Machine learning algorithms have been shown to make medical diagnoses as accurate as doctors in the field of cardiology, dermatology, and oncology. By using machine learning approaches, diagnostic success may be increased whilst human error rate could be reduced. The 60th American Society of Hematology (ASH) Annual Meeting was held in San Diego, California, from 1–4 December 2018. On Saturday 1 December 2018, an oral abstract session was held entitled: 722. Clinical Allogeneic Transplantation: Acute and Chronic GvHD, Immune Reconstitution: GvHD Grading and Outcomes and Management. During this session, Abstract #68 was presented entitled: Prediction of Acute Graft-Versus-Host Disease Following Allogeneic Hematopoietic Stem Cell Transplantation Using a Machine Learning Algorithm and was presented by Yasuyuki Arai from Kyoto University, Kyoto, Japan.

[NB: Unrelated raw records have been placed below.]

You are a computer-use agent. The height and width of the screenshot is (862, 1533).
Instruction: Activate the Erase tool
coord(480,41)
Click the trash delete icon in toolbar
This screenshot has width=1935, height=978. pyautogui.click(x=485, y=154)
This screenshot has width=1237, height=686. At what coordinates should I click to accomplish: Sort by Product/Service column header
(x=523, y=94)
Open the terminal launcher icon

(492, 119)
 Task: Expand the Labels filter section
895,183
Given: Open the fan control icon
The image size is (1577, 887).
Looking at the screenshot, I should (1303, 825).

Doctor Arai on behalf of colleagues presented data from a registry database dependent retrospective cohort study with the primary objective to establish and validate an index for acute graft-versus-host disease (aGvHD). Alternating decision tree (ADTree) machine learning algorithm was used to develop a predictive model. Adult patients undergoing transplantation were included in the analysis and randomly divided into the training cohort (70% of patients) and the validation cohort (30% of patients). The ADTree was validated in the validation cohort using the competitive risk hazard model. Study endpoints included 1-year incidence of aGvHD and 2-year overall survival (OS).
Patients and methods
- N = 26,695 patients
- Training group: n = 18,645 patients
- Validation group: n = 8,050 patients
- Grades 2-4 and 3-4 aGvHD: 42.8% (95% CI, 42.2–43.4) and 17.1% (95% CI, 16.6–17.5)
- Predictive ADTree models were used
- Variables such as underlying disease, donor source, HLA donor type, sex mismatch, conditioning regimen, GvHD prophylaxis, and donor age were adapted into each model for aGvHD prediction
- Models were tested in the validation cohort
- Incidence of aGvHD was clearly stratified according to the categorized ADTree scores
- Cumulative incidence of grade 2-4 aGvHD: 29.0% in low risk patients, 35.3% in low-intermediate risk patients, 48.7% in high-intermediate risk patients, 41.8% in intermediate risk patients, and 58.7% in high risk patients
- Cumulative incidence of grade 3-4 aGvHD: 8.6% for low risk, 12.5% for low-intermediate risk, 14.9% for intermediate risk, 21.1% for high-intermediate risk, and 28.6% for high risk patients
- These two scores for aGVHD also demonstrated the relationship with the inferior overall survival after HSCT
Doctor Arai concluded that variables were automatically extracted by machine learning algorithms (ADTree), in the absence of any bias from researchers. Models were clinically reasonable, and the algorithm provided sensible risk stratification scores for the incidence of aGvHD. This data should be further validated in future studies.